# old ruger 44 mag carbine, 1971 or so



## gator37 (Dec 14, 2009)

What does the note indicating "pre-warning" mean in reference to the above firearm.
Thanks Dave


----------



## chainshaw (Dec 14, 2009)

Before warning labels were required on firearms.


----------



## frankwright (Dec 14, 2009)

Ruger now has a paragraph stamped into their barrels telling you to read the manual etc, older "pre warning" guns do not have that ugly billboard on the weapon.


----------



## Twenty five ought six (Dec 14, 2009)

It's the result of a lawsuit that Ruger lost regarding the Blackhawk pistol.

Some fool managed to shoot himself with one, and Ruger took the very reasonable position that with a design that was nearly 150 years old, there was no obligation to give a warning.  A jury disagreed.

So Ruger took it upon itself to put a "warning" on each gun to the effect that if you are stupid enough, you probably can shoot yourself with their guns.
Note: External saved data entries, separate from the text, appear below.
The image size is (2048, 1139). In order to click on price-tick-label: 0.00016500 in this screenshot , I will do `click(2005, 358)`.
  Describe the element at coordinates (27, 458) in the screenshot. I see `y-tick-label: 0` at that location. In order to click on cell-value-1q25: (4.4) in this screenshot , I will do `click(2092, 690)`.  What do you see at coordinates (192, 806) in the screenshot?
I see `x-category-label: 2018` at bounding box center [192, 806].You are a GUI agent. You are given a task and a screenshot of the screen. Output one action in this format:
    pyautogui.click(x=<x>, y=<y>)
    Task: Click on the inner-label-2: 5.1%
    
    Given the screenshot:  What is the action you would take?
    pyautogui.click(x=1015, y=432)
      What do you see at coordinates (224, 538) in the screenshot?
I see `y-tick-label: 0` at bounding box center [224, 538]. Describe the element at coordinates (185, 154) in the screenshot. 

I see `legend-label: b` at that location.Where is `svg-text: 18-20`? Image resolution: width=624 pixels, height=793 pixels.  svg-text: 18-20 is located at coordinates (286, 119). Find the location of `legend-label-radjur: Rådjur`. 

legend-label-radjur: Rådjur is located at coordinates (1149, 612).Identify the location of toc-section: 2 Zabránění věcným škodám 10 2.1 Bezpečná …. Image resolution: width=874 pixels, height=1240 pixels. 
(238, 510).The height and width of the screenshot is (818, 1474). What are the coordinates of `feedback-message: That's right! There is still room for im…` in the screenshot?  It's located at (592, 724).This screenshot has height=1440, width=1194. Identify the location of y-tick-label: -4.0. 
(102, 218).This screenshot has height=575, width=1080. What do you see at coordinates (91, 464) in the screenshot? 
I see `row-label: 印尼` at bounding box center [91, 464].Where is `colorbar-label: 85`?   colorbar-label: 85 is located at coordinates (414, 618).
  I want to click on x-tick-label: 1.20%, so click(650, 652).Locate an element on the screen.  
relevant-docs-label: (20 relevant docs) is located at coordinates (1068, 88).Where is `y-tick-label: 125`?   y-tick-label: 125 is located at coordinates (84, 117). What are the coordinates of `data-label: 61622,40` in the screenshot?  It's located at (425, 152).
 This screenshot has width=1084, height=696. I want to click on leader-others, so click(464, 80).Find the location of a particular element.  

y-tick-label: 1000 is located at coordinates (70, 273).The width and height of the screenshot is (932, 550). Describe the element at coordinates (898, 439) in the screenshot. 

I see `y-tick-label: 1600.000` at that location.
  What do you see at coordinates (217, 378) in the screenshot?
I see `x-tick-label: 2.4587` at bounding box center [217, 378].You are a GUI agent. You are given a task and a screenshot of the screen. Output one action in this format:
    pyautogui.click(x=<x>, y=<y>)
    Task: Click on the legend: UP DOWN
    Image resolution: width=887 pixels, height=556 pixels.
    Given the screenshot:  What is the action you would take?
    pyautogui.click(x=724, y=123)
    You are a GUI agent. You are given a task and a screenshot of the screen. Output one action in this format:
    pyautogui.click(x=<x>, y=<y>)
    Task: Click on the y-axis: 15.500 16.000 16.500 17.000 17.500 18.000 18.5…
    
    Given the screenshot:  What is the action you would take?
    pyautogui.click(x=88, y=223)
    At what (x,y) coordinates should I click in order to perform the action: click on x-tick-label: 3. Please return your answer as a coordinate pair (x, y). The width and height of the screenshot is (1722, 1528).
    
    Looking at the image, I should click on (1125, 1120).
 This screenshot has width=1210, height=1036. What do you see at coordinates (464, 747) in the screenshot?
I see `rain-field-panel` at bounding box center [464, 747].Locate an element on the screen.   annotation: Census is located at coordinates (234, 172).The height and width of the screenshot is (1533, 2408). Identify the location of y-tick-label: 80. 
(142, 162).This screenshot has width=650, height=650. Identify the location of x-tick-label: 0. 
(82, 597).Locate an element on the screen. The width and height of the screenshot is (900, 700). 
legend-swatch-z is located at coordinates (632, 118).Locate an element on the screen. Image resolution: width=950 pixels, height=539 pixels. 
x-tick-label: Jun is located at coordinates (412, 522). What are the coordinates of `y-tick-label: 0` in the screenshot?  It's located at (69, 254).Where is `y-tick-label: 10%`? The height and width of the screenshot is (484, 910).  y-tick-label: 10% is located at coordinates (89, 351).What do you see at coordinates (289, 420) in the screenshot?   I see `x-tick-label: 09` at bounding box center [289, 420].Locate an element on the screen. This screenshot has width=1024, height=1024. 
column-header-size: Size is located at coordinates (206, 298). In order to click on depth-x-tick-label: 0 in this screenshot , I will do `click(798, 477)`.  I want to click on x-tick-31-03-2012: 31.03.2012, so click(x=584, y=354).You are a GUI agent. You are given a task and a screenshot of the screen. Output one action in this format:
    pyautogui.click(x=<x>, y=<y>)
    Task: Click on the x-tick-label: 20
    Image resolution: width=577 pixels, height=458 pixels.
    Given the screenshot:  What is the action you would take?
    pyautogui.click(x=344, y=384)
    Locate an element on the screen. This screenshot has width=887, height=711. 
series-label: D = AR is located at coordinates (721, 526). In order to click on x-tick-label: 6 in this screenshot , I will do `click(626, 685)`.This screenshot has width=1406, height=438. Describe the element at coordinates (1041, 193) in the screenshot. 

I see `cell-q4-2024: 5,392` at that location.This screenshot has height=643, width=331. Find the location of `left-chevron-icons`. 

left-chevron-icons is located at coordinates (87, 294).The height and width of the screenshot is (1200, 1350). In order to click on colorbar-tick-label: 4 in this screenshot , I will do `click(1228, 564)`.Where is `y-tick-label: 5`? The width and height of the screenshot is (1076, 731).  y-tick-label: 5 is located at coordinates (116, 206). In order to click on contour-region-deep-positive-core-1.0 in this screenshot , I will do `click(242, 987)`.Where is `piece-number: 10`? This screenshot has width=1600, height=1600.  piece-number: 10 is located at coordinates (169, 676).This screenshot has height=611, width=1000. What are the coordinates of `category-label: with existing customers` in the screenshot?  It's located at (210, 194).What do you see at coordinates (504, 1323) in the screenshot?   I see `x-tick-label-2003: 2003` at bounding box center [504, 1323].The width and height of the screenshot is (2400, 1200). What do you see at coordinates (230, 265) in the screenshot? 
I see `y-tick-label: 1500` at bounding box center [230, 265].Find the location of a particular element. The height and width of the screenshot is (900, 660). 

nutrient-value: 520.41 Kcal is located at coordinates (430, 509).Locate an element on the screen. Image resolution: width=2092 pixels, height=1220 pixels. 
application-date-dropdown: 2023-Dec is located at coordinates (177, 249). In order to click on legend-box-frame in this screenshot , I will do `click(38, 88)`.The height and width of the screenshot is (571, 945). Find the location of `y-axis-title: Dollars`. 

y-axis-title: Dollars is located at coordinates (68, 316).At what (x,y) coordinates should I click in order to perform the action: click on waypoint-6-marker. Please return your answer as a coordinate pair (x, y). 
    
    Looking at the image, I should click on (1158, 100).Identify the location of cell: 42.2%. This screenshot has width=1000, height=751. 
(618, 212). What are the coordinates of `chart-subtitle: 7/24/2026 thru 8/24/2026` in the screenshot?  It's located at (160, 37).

There is no legal requirement that this warning be displayed.  A lot of people find the warning insulting to their intelligence, and an affront to the eye, and so there is a premium for guns that are "pre-warning."  Same guns, no disclaimer on the barrel.


----------



## gator37 (Dec 14, 2009)

Thank you all. I thought there might be a bigger problem or malfunction of this perticuler 44.


----------